Richard no contestó, lo cual era tan habitual en él que Tomas Habitas no esperaba una respuesta. Richard prefería escuchar. Captaba lo que le decía con su aguda inteligencia, pero no hacía ningún comentario simplemente por hablar. La información subía a bordo y pasaba inmediatamente a las bodegas de carga de su mente y allí se quedaba hasta que los acontecimientos lo obligaban a descargarla. Tal vez, pensó Habitas, es por eso por lo que, aparte de su trabajo, le tengo tanto aprecio. Es un hombre auténticamente pacífico que sólo se ocupa de sus asuntos.
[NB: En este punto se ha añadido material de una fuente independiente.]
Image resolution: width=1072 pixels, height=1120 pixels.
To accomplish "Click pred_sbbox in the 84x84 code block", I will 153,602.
Los diez Brown Besses que Richard había fabricado se encontraban en el estante donde los había colocado el muchacho de diez años que Habitas utilizaba como criado. Richard tomó el primero, retiró el atacador de los tubos de debajo de la parte de la culata que sujetaba el cañón y después alargó la mano hacia un contenedor para tomar un cartucho: la bala y la pólvora se encontraban en el interior de una bolsita de papel. Richard reunió toda la saliva que pudo, hundió los dientes en la base del papel para romperla y humedecerla, echó la pólvora al interior del cañón, arrugó el papel y lo introdujo detrás de la pólvora, y después colocó la bala. Con un hábil movimiento del atascador lo empujó todo hacia la recámara del fondo del cañón. Mientras se acercaba con el mosquete al hombro, dio un golpecito por encima de la recámara para eliminar los restos de pólvora del oído del arma y apretó el gatillo. El martillo, con un pedazo de pedernal en sus fauces, descendió y golpeó el eslabón. Las chispas, la explosión y una enorme nube de humo parecieron producirse simultáneamente; una botella situada a cuarenta yardas de distancia en un anaquel de la pared de tiro se desintegró de inmediato.
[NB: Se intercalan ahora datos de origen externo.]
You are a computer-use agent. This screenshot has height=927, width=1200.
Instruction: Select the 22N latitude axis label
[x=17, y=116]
– No has perdido tu habilidad -dijo el senhor Habitas con un ronroneo de satisfacción mientras el mozo descalzo barría los trozos de vidrio con una escoba y colocaba en el anaquel otra botella de color oscuro fabricada en Bristol.
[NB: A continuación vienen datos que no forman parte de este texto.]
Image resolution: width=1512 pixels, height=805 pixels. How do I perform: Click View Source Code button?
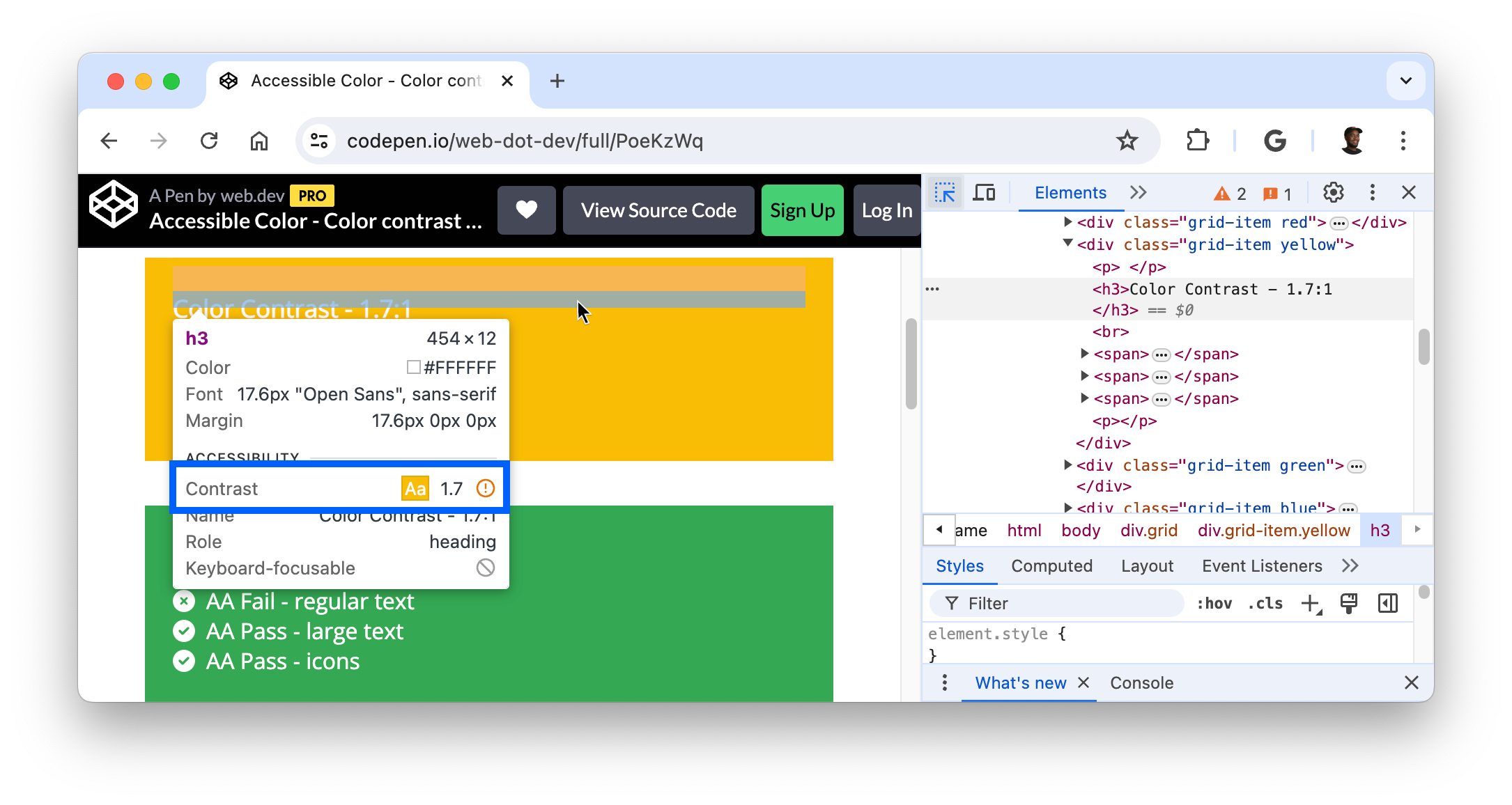pos(660,210)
– Eso decidlo cuando los haya probado todos -dijo Richard sonriendo.

Nueve se comportaron a la perfección. El décimo necesitaba que se limara un poco más el muelle del eslabón… No sería difícil, pues éste se encontraba situado en el exterior del mecanismo del cerrojo.

Al entrar en el Cooper's Arms, Richard levantó a William Henry de su alta silla y lo abrazó con fuerza, reprimiendo el impulso de estrecharlo fuertemente contra su pecho hasta casi dejarlo sin respiración. ¡William Henry, William Henry, cuánto te quiero! ¡Como la vida, como el aire, como el sol, como a Dios en su Cielo! Después, apoyando la mejilla contra los bucles de su hijo, cerró los ojos y percibió un leve y convulso temblor a través del cuerpecito. Era tan invisible como el ronroneo de un gato; sólo lo notaba con las yemas de los dedos. Una trémula angustia. ¿Angustia? ¿Por qué aquella palabra?

Abrió repentinamente los ojos, apartó a William Henry a la distancia de su brazo y contempló su rostro. Distante y cerrado.

– Parece que no te echa de menos -dijo tranquilamente Dick.

– Se ha comido todo lo que había en el plato -dijo Mag con orgullo.